What needs to be done:
Give back every record below word for word, with the pictures omitted.

Dataset entries
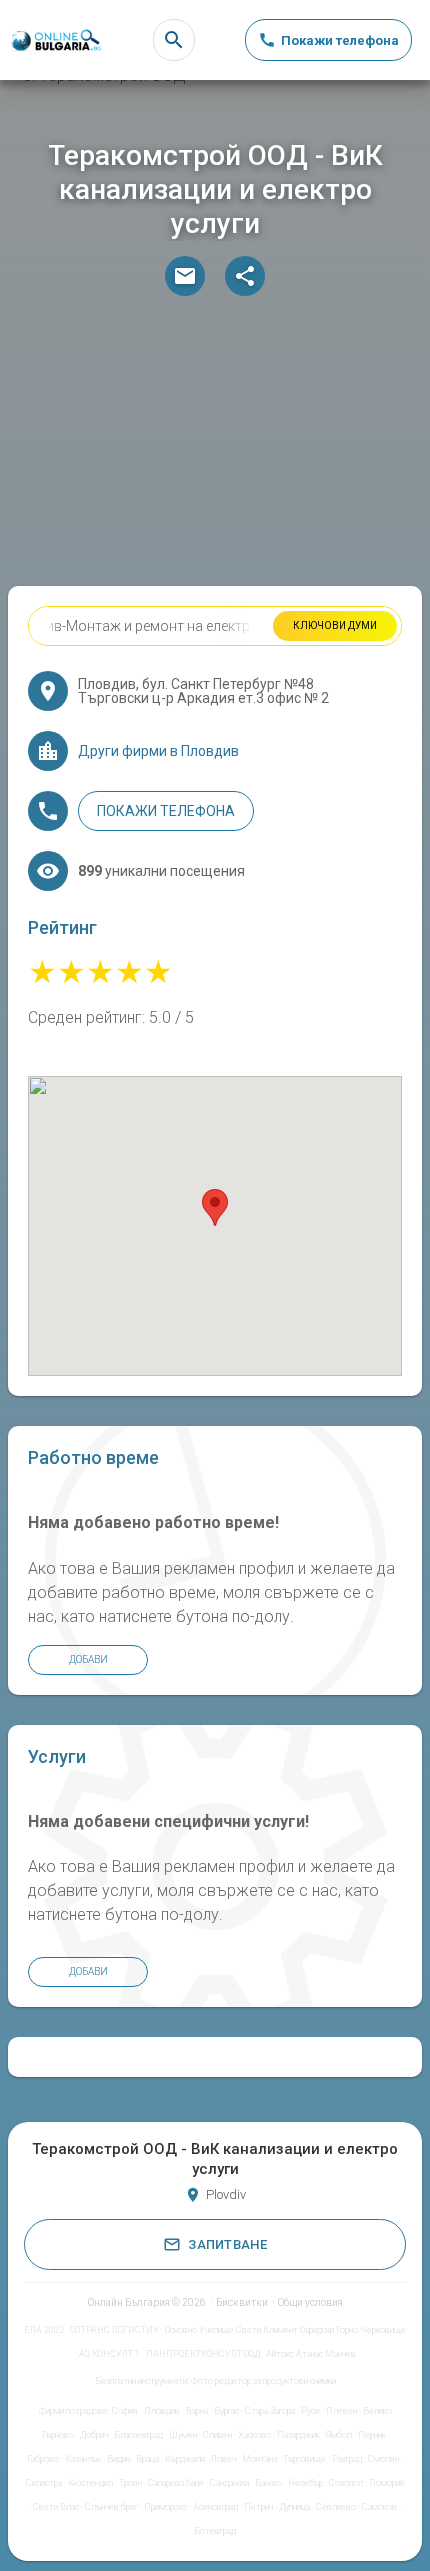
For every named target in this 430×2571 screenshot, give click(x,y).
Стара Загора (270, 2411)
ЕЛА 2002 (44, 2330)
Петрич (258, 2507)
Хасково (254, 2435)
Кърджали (185, 2459)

Result of this task:
For every named target in this 430×2571 screenshot, give click(x,y).
Стара Загора (270, 2411)
ЕЛА 2002 (44, 2330)
Петрич (258, 2507)
Хасково (254, 2435)
Кърджали (185, 2459)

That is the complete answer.